### Task material

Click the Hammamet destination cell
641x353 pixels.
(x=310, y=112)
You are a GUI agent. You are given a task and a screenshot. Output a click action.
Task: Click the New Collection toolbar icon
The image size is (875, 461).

######

Problem requirements: Every line from the one containing "You are a GUI" to the end of the material above must be written out exactly. Nothing else is wanted.

Worked solution:
You are a GUI agent. You are given a task and a screenshot. Output a click action.
Task: Click the New Collection toolbar icon
The image size is (875, 461).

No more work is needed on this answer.